A list of symptoms is just a list.

What you actually need is the pattern underneath it.

What’s worth paying attention to

You don’t need to track everything. You need to track the few things that tell a real story.

Start with your cycle. Note the timing, the length, and the flow… and how those are shifting over months, not days. Menstrual history and age remain the most predictive markers of where a woman is in this transition.¹

Then watch your most disruptive symptoms: sleep, mood, energy, pain, focus. Note when they appear, and what else is happening when they do.

In women over 45, perimenopause is identified largely by recently started symptoms alongside changes in the menstrual cycle.² Your own record of both is genuinely useful clinical information!

The shift that matters

Good tracking is less about logging and more about noticing.

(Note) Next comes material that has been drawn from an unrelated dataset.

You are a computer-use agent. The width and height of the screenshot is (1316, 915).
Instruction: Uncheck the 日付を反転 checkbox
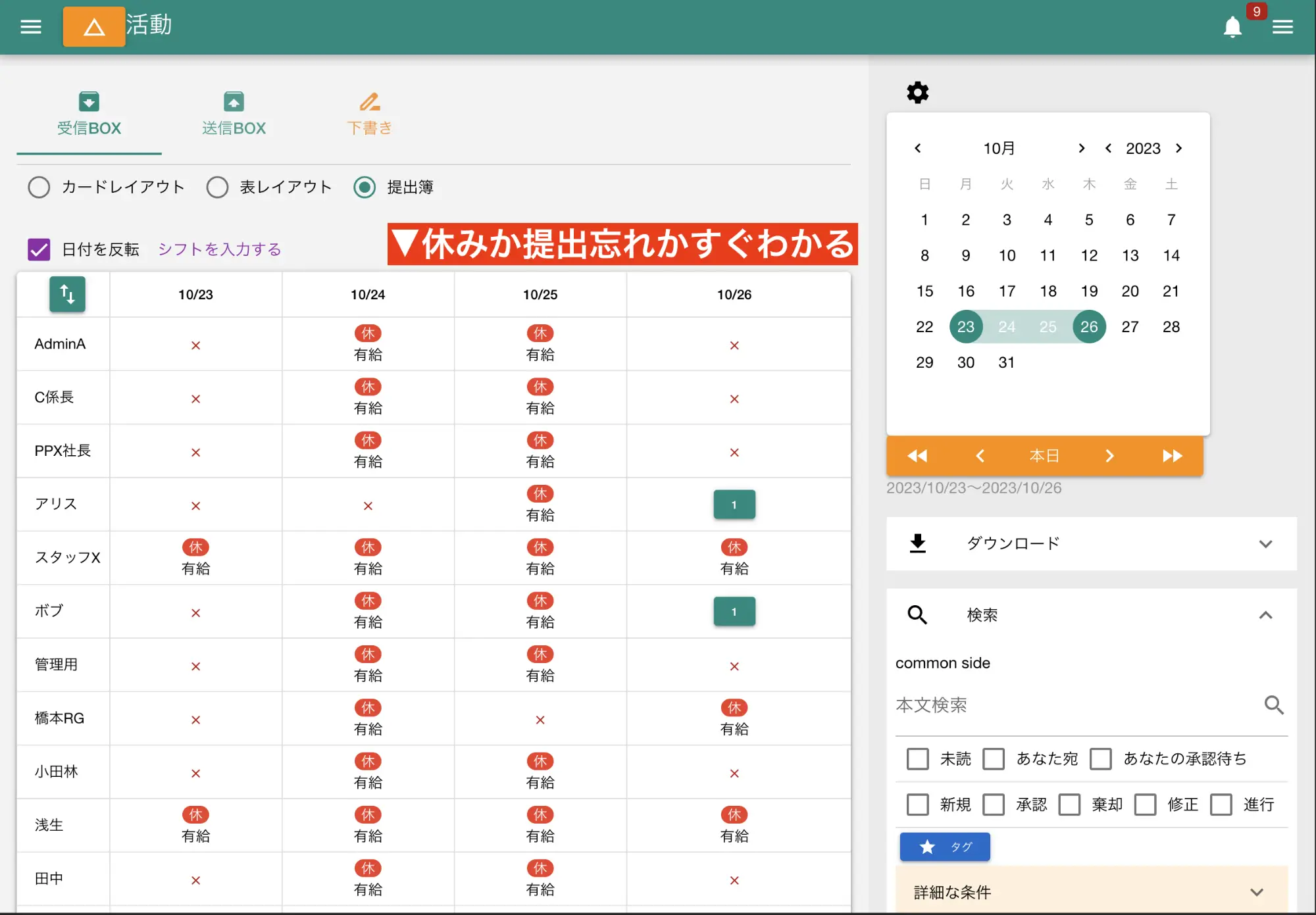click(39, 249)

The goal is not a fuller spreadsheet. It is the ability to say: this tends to happen around this point in my cycle. My sleep changed before my periods did. My focus is steadiest in this stretch.

That kind of observation changes the conversation with your clinician. It moves you from “I just feel off” to “here is what I am seeing.”

And it gives whoever is helping you a real starting point, instead of a guess.

Where to begin

You can start today with a notebook and three columns: your cycle, your sleep, and the one symptom that bothers you most. Watch it for three cycles before drawing any conclusions.

If you’d like a more guided way to do this, I created the Perimenopause Pattern Map to walk you through it… a simple tool for organizing what you’re noticing across your cycle, your gut, and your energy and mood, the way I would in a first visit.

You already know something has shifted. Tracking well is how you begin to see it clearly.

References

  1. Strelow B, O’Laughlin D, Anderson T, et al. Menopause Decoded: What’s Happening and How to Manage It. J Prim Care Community Health. 2024;15:21501319241307460.
  2. National Institute for Health and Care Excellence. Menopause: identification and management (NG23). Updated November 2024.